**PROMPT:**
From the line containing "Viewport: 1200px width, 900px height." down to the final line of the entries below, return each line exactly and drop the pictures.

**EXCERPTED RECORDS:**
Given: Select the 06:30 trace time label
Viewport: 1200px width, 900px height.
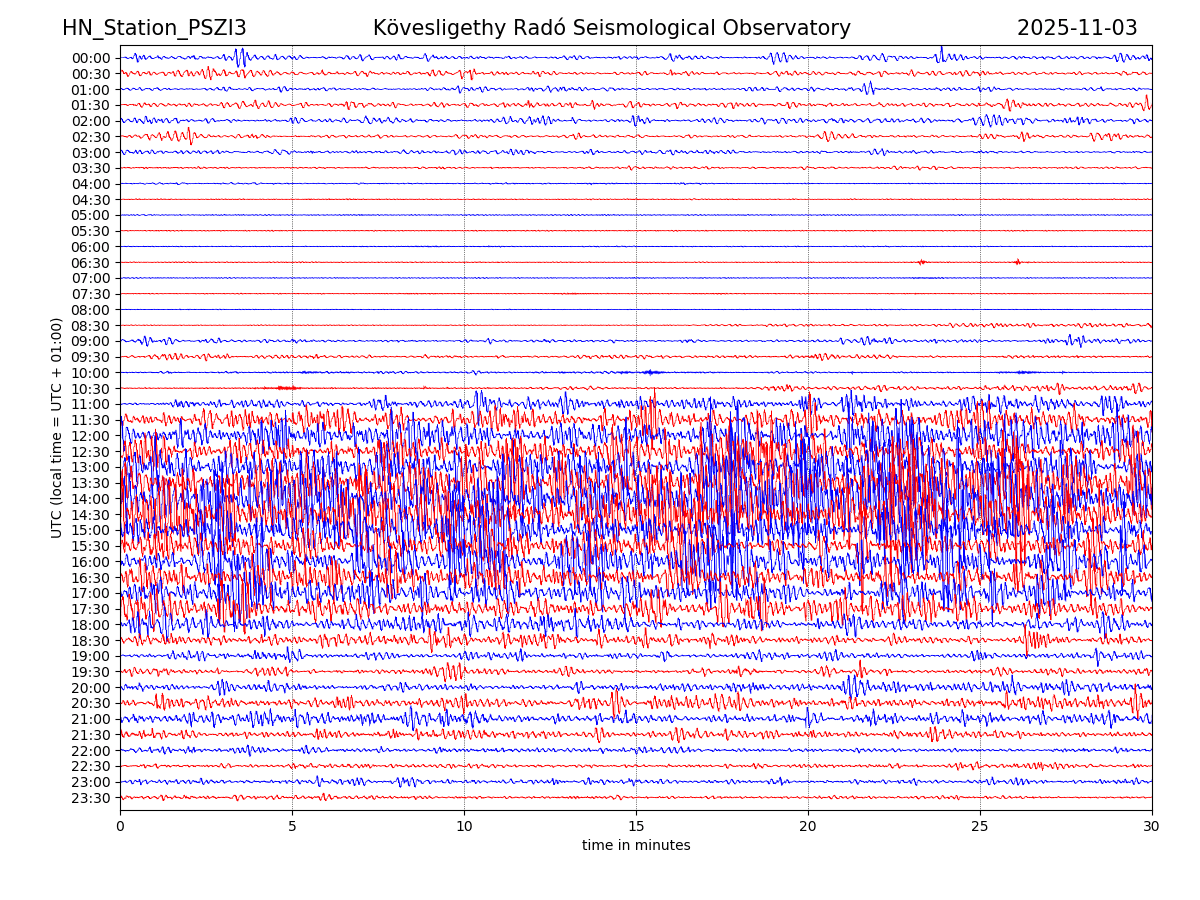Looking at the screenshot, I should tap(91, 263).
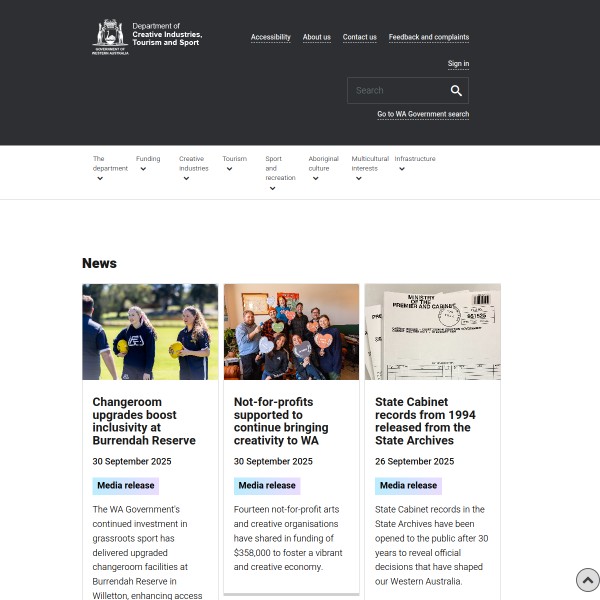Go to the About us page
Image resolution: width=600 pixels, height=600 pixels.
pos(316,37)
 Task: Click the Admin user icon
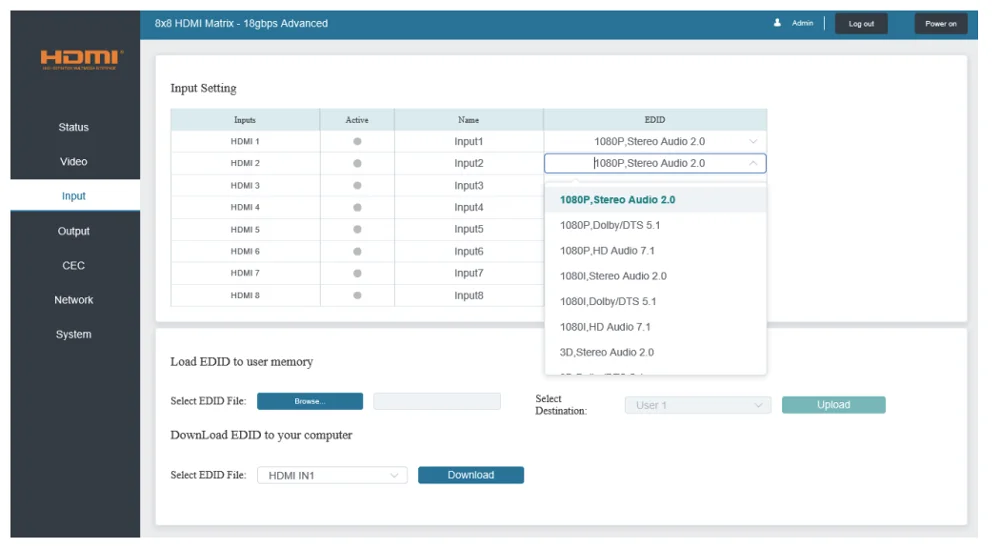(777, 23)
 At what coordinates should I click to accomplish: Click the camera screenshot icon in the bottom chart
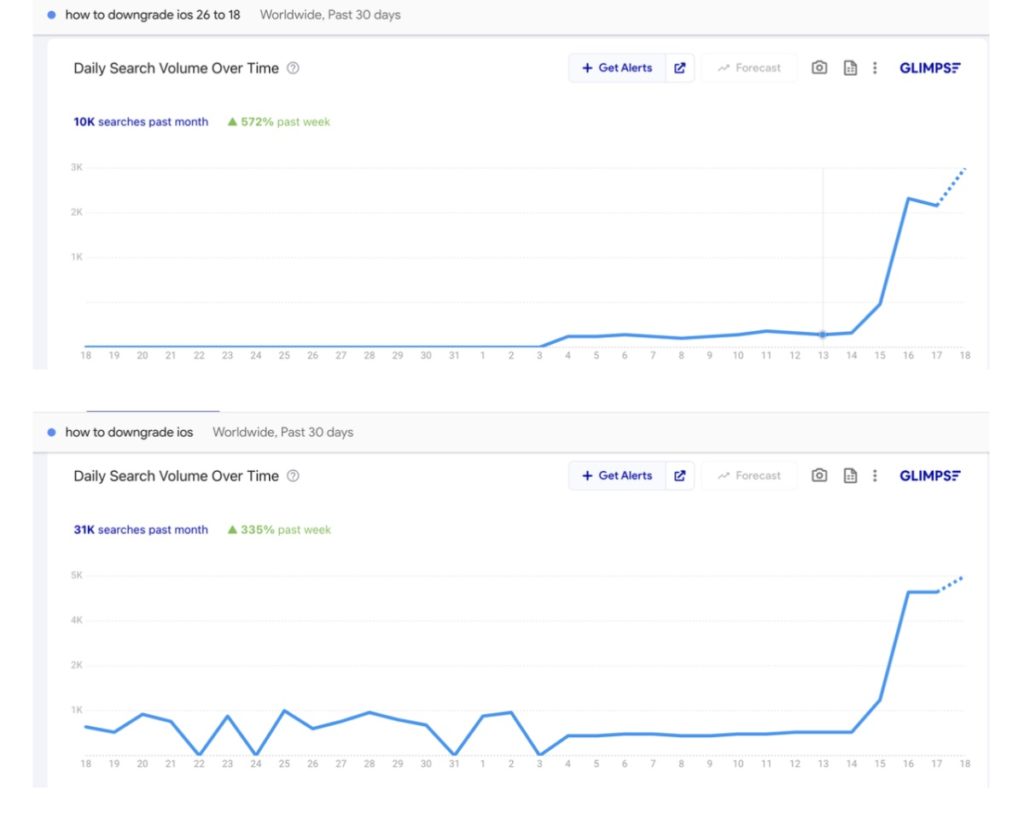click(x=819, y=476)
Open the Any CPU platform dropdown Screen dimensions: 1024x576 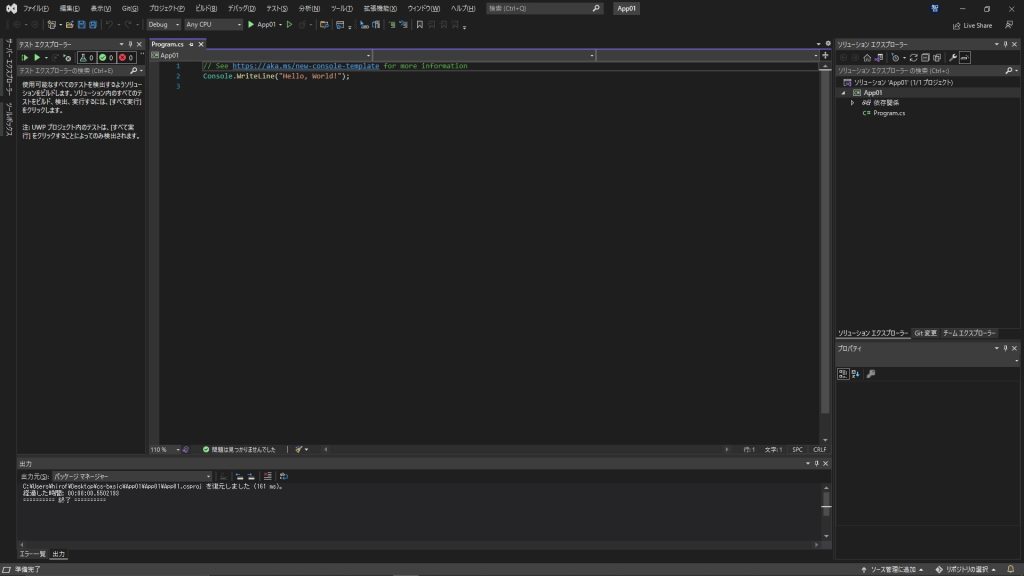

**EXPECTED ANSWER:**
Viewport: 1200px width, 900px height.
Looking at the screenshot, I should tap(91, 263).
Go to the About us page
Image resolution: width=600 pixels, height=600 pixels.
pos(316,37)
 Task: Click the Admin user icon
(777, 23)
 At what coordinates should I click to accomplish: Click the camera screenshot icon in the bottom chart
click(x=819, y=476)
Open the Any CPU platform dropdown Screen dimensions: 1024x576 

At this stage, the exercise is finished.